Wednesday, April 17, 2013

Turning why to how

My husband is now officially retired, so yesterday we spent the day with our nine-month-old granddaughter. She is studying the concepts in and out. She practices with great intensity and focus, noticing how this reality works.

Particle physicist Lawrence Krauss says that every why question is really a how question in our drive to figure out the workings of the universe. 

Take, then, the question, "Why seek happiness?" and turn it into "How is it that the sentient world seems programmed to draw back from every kind of pain?" Or, "How do we define pain, define good/bad?" Or.... 

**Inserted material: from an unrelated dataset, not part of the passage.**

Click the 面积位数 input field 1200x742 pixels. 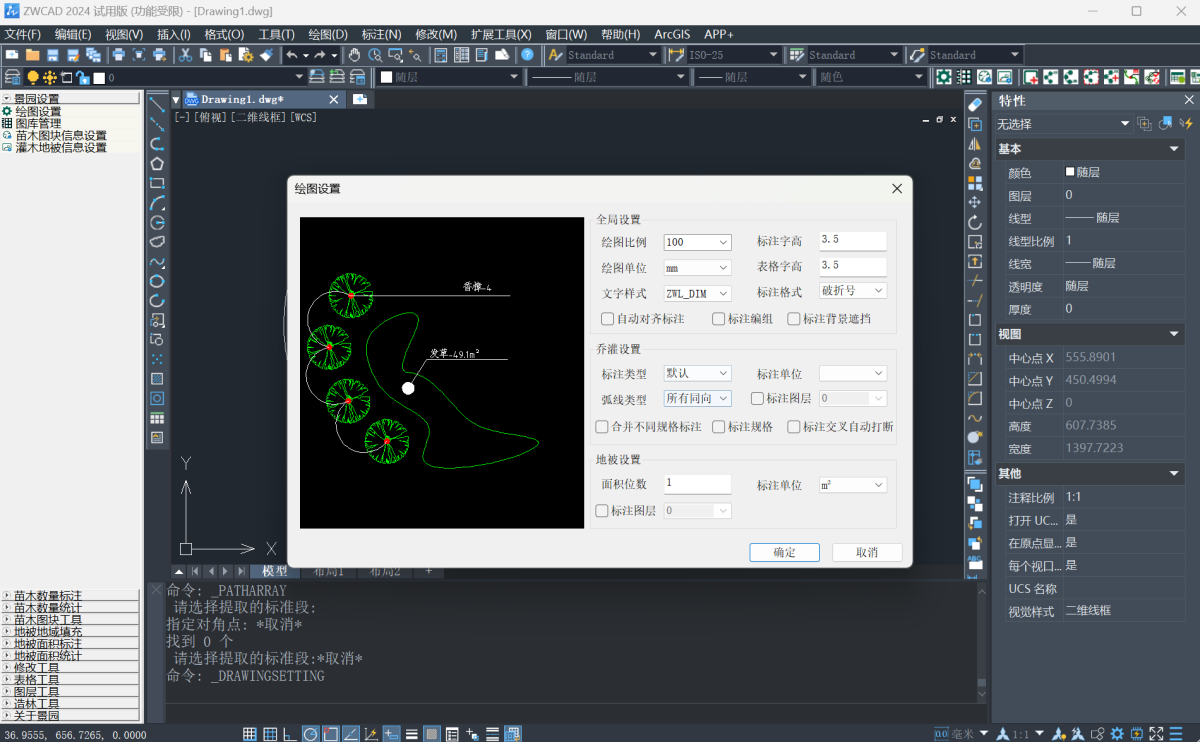tap(697, 484)
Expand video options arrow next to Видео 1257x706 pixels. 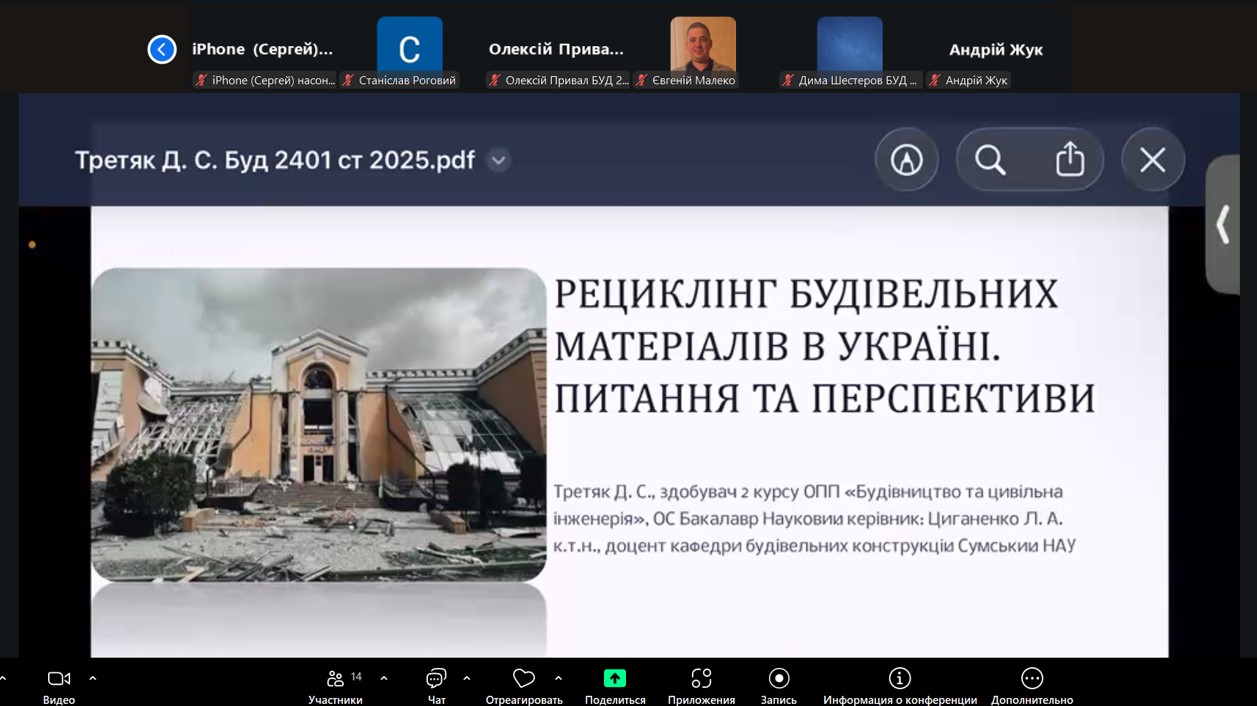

Or back to more simply, How can I be happy right now? Well, I notice in this moment, in this place, all is well enough with me that my life carries into the next moment, why not define this as happy? How not define this as happy...

Sunday, April 14, 2013

The Ideas of Science

The ideas change our perspective of our place in the cosmos, and to me, that’s what great art, music, and literature is all about. When you see a play, or see a painting or hear a wonderful piece of music in some sense, it changes your perspective of yourself, and that’s what science does in a profoundly important way and in a way with content that matters.” Dr. Lawrence Krauss in a Krista Tippett interview.

Friday, April 12, 2013

Let us do what we can―
Not dream impossible dreams or climb every mountain,
But dream one possible dream and climb one splendid mountain,
That our life may be blessed with attainable meaning.  
                                                                               ~Forrest Church

Friday, April 5, 2013

"Water runs uphill toward money." Heard on NPR as a common quote.

Tuesday, April 2, 2013

Life long participants

"There are no bystanders in this life....Our humanity makes us each a part of something greater than ourselves," writes Sonia Sotomayor in My Beloved World.

I am among the many who live in obscurity. Lucky me. Seriously.

Famous people tell the stories of how difficult it is to live in a spotlight. Yes, surely so. To have every public moment shadowed and reported on must be daunting, often humiliating. To say nothing of how fame is the thief of safety and other freedoms. 

And yet, the ones in the spotlight have no clearer, deeper vision of their real influence in this life than any of the rest of us. Think of it. how do they know their real influence? How do we know our own real influence? Where is the yardstick, the scale, the measuring cup? Just think of it.

Thus it seems worth the effort to attempt to steadily hold an underlying awareness that everything we do (or don't do) matters, whether or not we can tell how it matters. Indeed, "There are no bystanders in this life."